Die Strecke ist Teil von Chinas so genanntem „One Belt, One Road“-Projekt zum Ausbau einer modernen Seidenstraße als Landbrücke zwischen der chinesischen Ostküste und Europa. Rohstoffe aus Shenzhen, Xiamen, Ningbo und Kunming bekommen über diese Route Zugang zu europäischen Märkten und machen Chengdu zu einem wichtigen Verkehrsknotenpunkt.

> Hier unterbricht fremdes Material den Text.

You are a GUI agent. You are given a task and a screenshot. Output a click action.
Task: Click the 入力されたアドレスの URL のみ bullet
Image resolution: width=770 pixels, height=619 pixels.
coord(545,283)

Auch in der Luft zeigt sich die Stadt ambitioniert: Im Mai 2016 wurde mit dem Bau des Chengdu Tianfu International Airport begonnen – es ist ein 8,2 Milliarden Euro schweres Projekt, das 2020 fertiggestellt sein und Chengdus Wirtschaft nochmals ankurbeln soll. Der zweite Flughafen der Stadt entsteht etwa 50 Kilometer südlich in Jianyang City, ein Ausbau des Straßen- und Schienennetzes zwischen dem Airport,
Chengdu, der Tianfu New Area und Chongqing ist bereits im Gange.
Warum Chengdu einen zweiten Flughafen braucht, liegt auf der Hand: Das aktuelle Passagieraufkommen am Shuangliu Airport beträgt rund 40 Millionen Fluggästen pro Jahr, bis 2020 sollen es 60 Millionen sein. Der zweite Flughafen wird nochmals die gleiche Menge abfertigen können, das doppelte Angebot wird Chengdus Status als viertgrößter chinesischer Hub nach Peking, Shanghai und Guangzhou zementieren.
„ Jetzt, da die Pläne für eine weitere Aufwertung der Stadt und ihrer Infrastruktur auf dem Tisch liegen, wird auch das Wirtschaftswachstum weitergehen“, ist Priscilla Wong, Residence Manager beim Serviced-Apartment-Anbieter IFS Residences, überzeugt. „Chengdu wird mit dem zweiten Airport zunehmend internationaler werden – neue Flugverbindungen nach Asien, Europa, Nordamerika und Afrika werden neue Investoren in die Stadt bringen.“
Mittlerweile ist die Stadt über die Luft gut erreichbar – aus Europa fliegt eine ganze Reihe Airlines nach Chengdu, darunter Air China und Lufthansa (u. a. nonstop ab Frankfurt), KLM, Sichuan Airlines (nonstop ab Prag), China Southern Airlines (über Amsterdam), Cathay Pacific (über Hongkong) oder Vietnam Airlines (über Hanoi). Tendenz steigend.